Hektoen International

A Journal of Medical Humanities

A lasting effect

Bryan Sisk
Cleveland, Ohio, United States

My eyes immediately focused on the bandaged stump and the empty space where his leg used to be. The nurse had warned me before I entered the room, but I was still jolted by the sight. The surgeons had amputated his leg just two days before, below the knee. This was the last resort, a life-saving measure. How must it feel to be seventeen years old with only one leg? I forced my gaze away from his wound and met his eyes. They were swollen and tired, probably a combination of pain, medications, and the stress of starting a new life feeling less than whole. I tried to bury my sadness while conjuring a soft smile.

“Hi. My name is Bryan. I’m a medical student, but I play music at the hospital every week. Would you like to hear any songs?” He nodded his head slightly forward in assent. I placed my stack of worn and wrinkled song sheets in his hand, and while he was browsing through the selection, his mother said, “Well, you know he plays guitar, too.” Warm maternal pride filled her eyes.

“That’s great. How long have you been playing?” I asked him.

“Since I was ten,” he responded with a scratchy voice.

“Wow, seven years. I’ve only been playing since my last year of college—about four years.” I began to feel insecure about playing for a musician with more experience than I had. “Why don’t you play something first?” I offered. He weakly nodded his head again. His forearms were pocked with multiple IV lines, each connected to a hanging bag, and his chest had a painful incision that was covered with thick gauze and medical tape. We snaked my guitar through the gauntlet of medical paraphernalia and carefully rested it on his stomach. He winced as he tried to reposition himself in the bed in search of a comfortable position. Once he was settled, he began to pick a rhythm on the guitar. He played slowly and deliberately, trying to fight through the medication haze, persistently coaxing his fingers to follow orders. After a few stumbles, a tune emerged and danced around the room. Then in the midst of his song, he winced harshly through gritted teeth and suddenly stopped playing. His ailing body had sent his brain a reminder of his condition; he could no longer play through his pain. With a frustrated gasp, he surrendered the guitar.
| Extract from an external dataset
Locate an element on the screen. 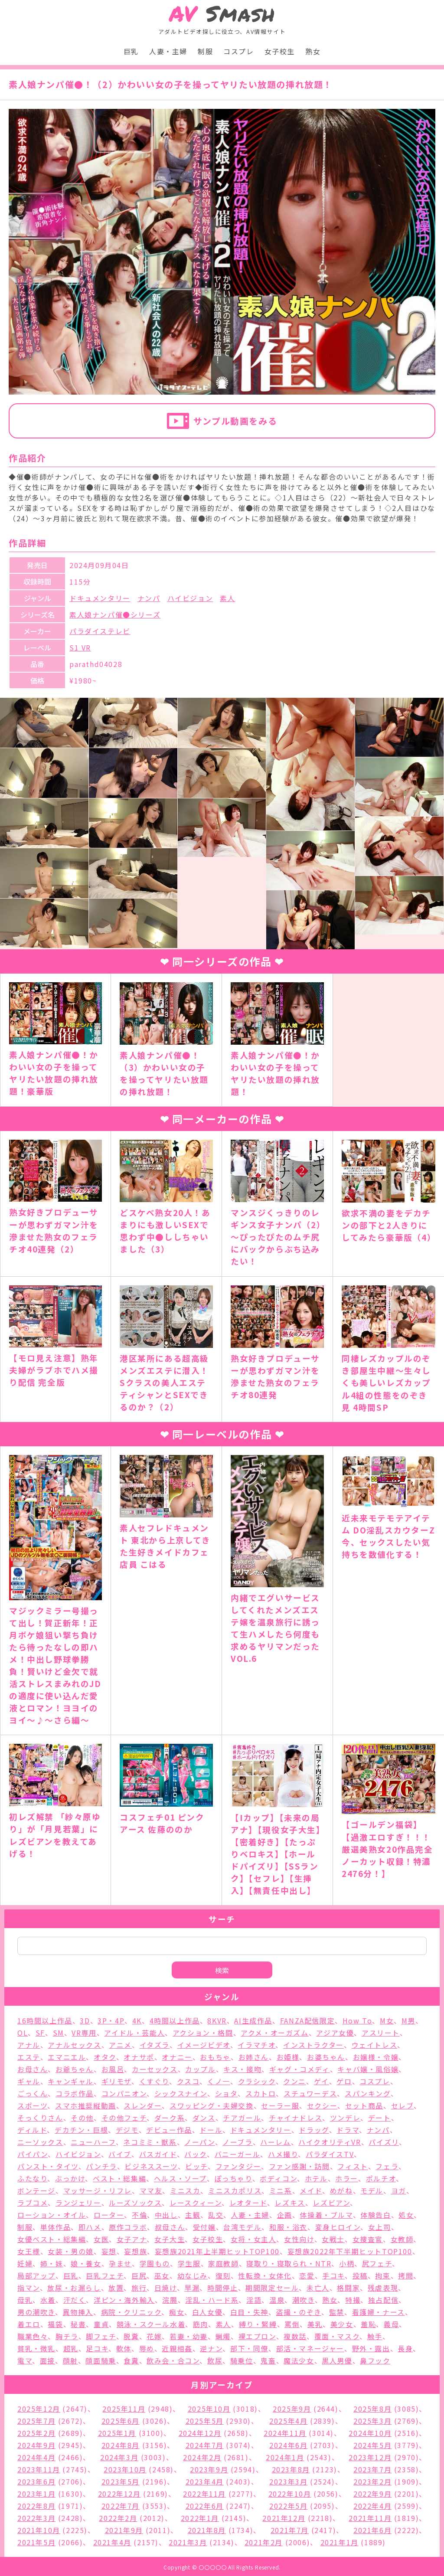 Image resolution: width=444 pixels, height=2576 pixels. 2025年8月 is located at coordinates (372, 2408).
As I returned the guitar to my shoulders, he began to search again through the stack of papers for a familiar song. He looked over my entire catalog before making his first selection. It was one of the most difficult songs I knew how to play. Like a true guitarist, he wanted to test my skills. I took a deep breath and began the song. His eyes were fixed on my fingers as they plucked and strummed, jumped from fret to fret, hammered-on and pulled-off, and bent the strings with bluesy inflection. He seemed to critique every move and every note. His face was painted with intent pleasure.

We played through several songs over the next half hour, each just as difficult. While I played, his eyes were full of life, no longer obscured by pain or worries. He had transcended his problems and found peace in a musical refuge. The music had provided shelter from his stormy life. As the final note faded, reality began to seep back into the room. His eyes lost their depth and forgotten pains quickly registered. Once again, he was a seventeen-year-old boy in a hospital with one leg and several scars.

As I watched his painful transformation, I was sadly reminded that every song must end. My guitar could not undo the harms that he had suffered, and the relief I offered was merely a momentary diversion. My guitar was not a panacea. Regardless, I was convinced that something more than a diversion had taken place. I believed that, in some way, our music would live on beyond the end of that last song. Although he was reeling in pain at that moment, perhaps he felt a trifle less pain because of our music. And later that night when he was lying alone in the hospital bed, perhaps he felt a little less lonely because of my visit. And, someday ahead, when the memories of his suffering have slowly subsided, perhaps he might be reminded of the songs that made him smile on the worst day of his life. And maybe he will smile again and pick up his guitar.


BRYAN SISK is a medical student at the Cleveland Clinic Lerner College of Medicine at Case Western Reserve University (class of 2013). His undergraduate training was in biochemistry at the University of Missouri, Columbia. As an avid musician and writer, he has volunteered his talents by playing music for sick children and their families in the pediatric hospital. He is currently pursuing a career in academic pediatric medicine.